魂の痛み-スピリチュアル・ぺイン

 聞きなれない言葉かもしれませんが、スピリチュアルと言っても、この場合は日本で一般的に言われるところの霊的な力や宗教的なことではありません。

 すべての生きものは亡くなることで肉体が消滅します。確かに共に生きて、ここで互いにコミュニケーションをしていた愛おしい存在が、ある日を境に目の前から文字通り消えてしまうのです。例えば大切なペットを失った時にこんな風に考えた事はありませんか?
「どうして死んでしまったの?」
「生きていく支えを無くしてしまった」
「いつか自分が死んだらまた会えるのだろうか?」
「あの子の魂は今どこにいるのだろうか?」

 このように、大切なピースを失ったことでもう元通りの世界を取り戻すことができない現実は、なかなか容認できるものではありません。

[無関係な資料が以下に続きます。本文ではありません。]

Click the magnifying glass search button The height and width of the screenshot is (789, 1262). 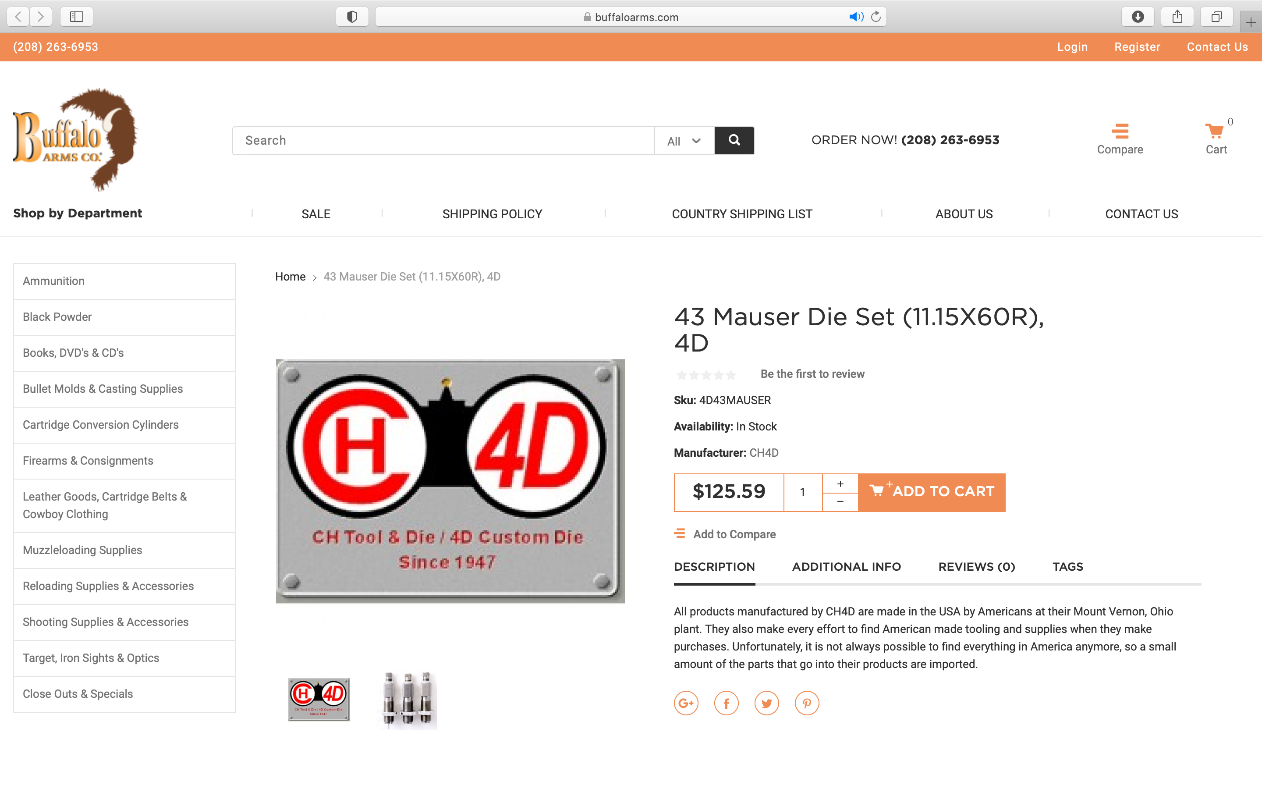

また、もう助かる見込みがないとわかった時からこの自問自答が始まります。 余命という残された時間を、その日が来るのを今日か明日かと恐れ
「なぜこの子がこんな目に合わなくてはならないのか」
「なぜ自分なのか」
「何か悪いことでもしたというのか」
「この子が生まれてきた意味はなんだったのか?」
など、 死の恐怖や死後の世界、生きる意味や目的について、或いはそもそも生まれてきた事の意味などといった簡単に答えの出ない問いについて苦悩することがあります。しかし、誰も明確な答えを持っていない問いであることは明らかです。

 この解決できないがゆえに苦しい心の痛みの事をスピリチュアル・ペインと言い『魂の痛み』とも呼ばれています。そして、これこそが愛する者の喪失の悲嘆からなかなか立ち直れない大きな原因の一つなのです。言い換えれば、それほどまでに愛する存在を失ったからこそ直面する痛みだとも言えます。なるほど、肉体的でもなく精神的でもない痛み、例えようのない苦しみの正体は『魂の痛み』なのか!と思うと腑に落ちますね。

 しかし、楽しかった時間はもちろんですが辛く苦しかった時間も、その時に感じた気持ちや思いに何一つ無駄な事はありません。むしろ苦しんだり悲しんだりした痛みの分だけ、もっと優しくなれるのだと思います。